“Maybe he did,” said Corso.
“I wouldn’t mind knowing the magic formula. My soul in exchange for keeping all this.” The book collector made a sweeping gesture that took in the desolate room, the rows of books on the floor.
“You could try it,” said Corso pointing at The Nine Doors. “They say the formula is in there.”
“I never believed all that nonsense. Although maybe now would be a good time to start. Don’t you think? You have a saying in Spain: If all is lost, we may as well jump in the river.”
“Is the book in order? Have you noticed anything strange about it?”
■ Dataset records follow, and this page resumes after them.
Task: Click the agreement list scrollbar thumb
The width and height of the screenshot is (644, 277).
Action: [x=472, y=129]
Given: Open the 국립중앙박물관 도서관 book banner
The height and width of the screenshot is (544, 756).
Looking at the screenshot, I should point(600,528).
“Nothing whatsoever. There are no pages missing. And the engravings are all there, nine of them, plus the title page. Just as it was when my grandfather bought it at the turn of the century. It matches the description in the catalogues, and it’s identical to the other two copies, the Ungern in Paris and the Terral-Coy.”
“It’s no longer Terral-Coy. It’s now in the Varo Borja collection in Toledo.”
Corso saw that Fargas’s expression had become suspicious, alert.
“Varo Borja, you say?” He was about to add something, but changed his mind. “His collection is remarkable. And very well known.” He paced aimlessly, looking again at the books lined up on the rug. “Varo Borja ...,” he repeated thoughtfully. “A specialist in demonology, isn’t he? A very rich book collector. He’s been after that Nine Doors you’ve got there for years. He’s always been prepared to pay any price.... I didn’t know that he’d managed to find a copy. And you work for him.” “Occasionally,” admitted Corso.
Fargas nodded a couple of times, looking puzzled. “Strange that he should send you. After all...”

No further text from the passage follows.